** START Supplied data **
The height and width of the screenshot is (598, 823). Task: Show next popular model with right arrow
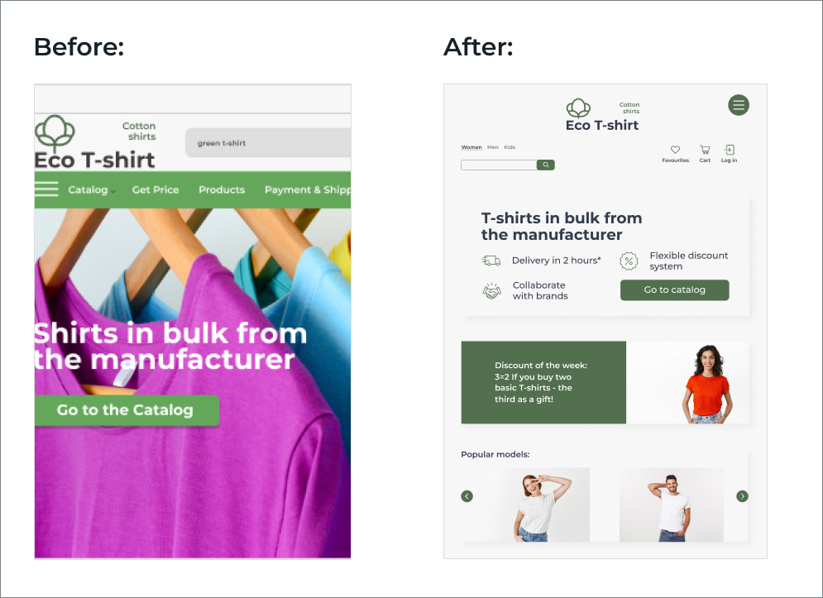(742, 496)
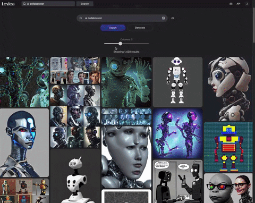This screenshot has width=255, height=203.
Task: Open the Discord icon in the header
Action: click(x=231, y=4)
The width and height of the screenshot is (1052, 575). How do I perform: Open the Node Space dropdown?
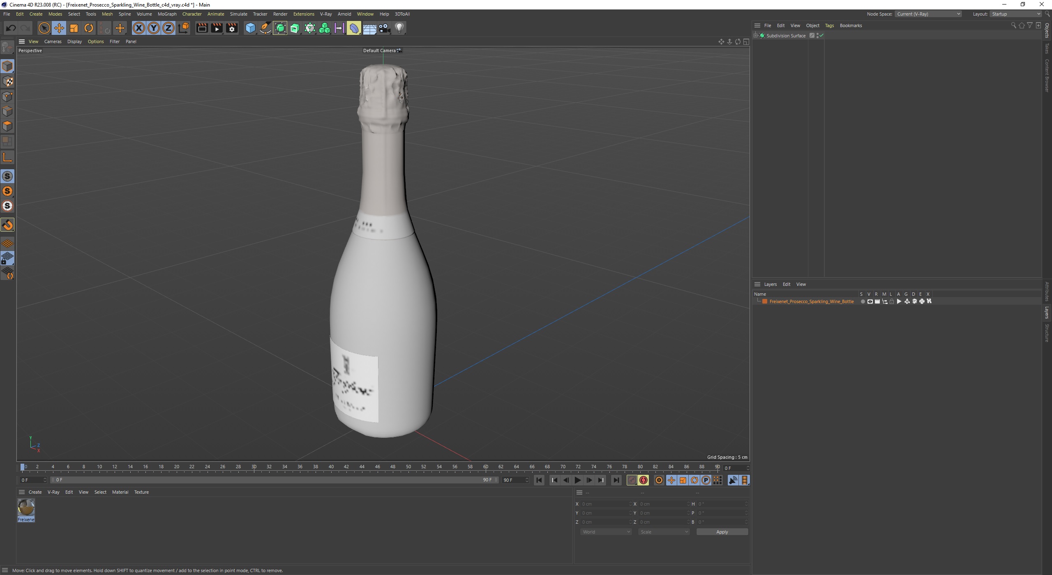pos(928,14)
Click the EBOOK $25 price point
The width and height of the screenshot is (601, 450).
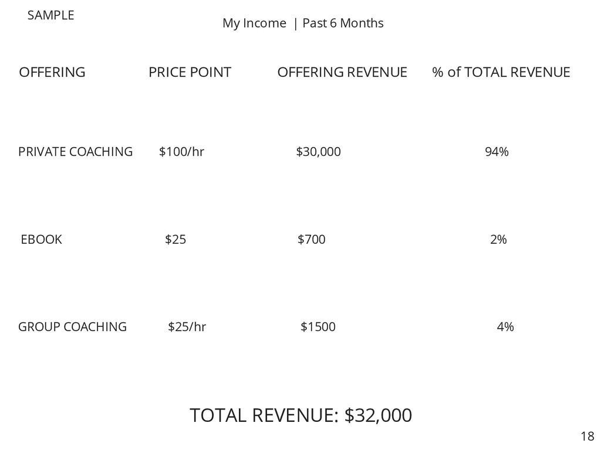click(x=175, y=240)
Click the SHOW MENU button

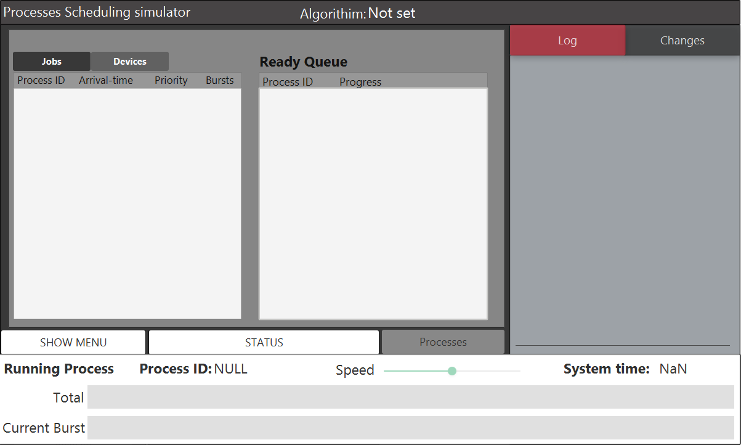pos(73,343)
** END Supplied data **
Exercise objective:
Convert every line of the five items above into a JSON list of strings, one string per line, with blank lines omitted and the pictures left out.

Result:
[
  "The height and width of the screenshot is (598, 823). Task: Show next popular model with right arrow",
  "(742, 496)",
  "This screenshot has width=255, height=203.",
  "Task: Open the Discord icon in the header",
  "Action: click(x=231, y=4)",
  "The width and height of the screenshot is (1052, 575). How do I perform: Open the Node Space dropdown?",
  "pos(928,14)",
  "Click the EBOOK $25 price point",
  "The width and height of the screenshot is (601, 450).",
  "click(x=175, y=240)",
  "Click the SHOW MENU button",
  "pos(73,343)"
]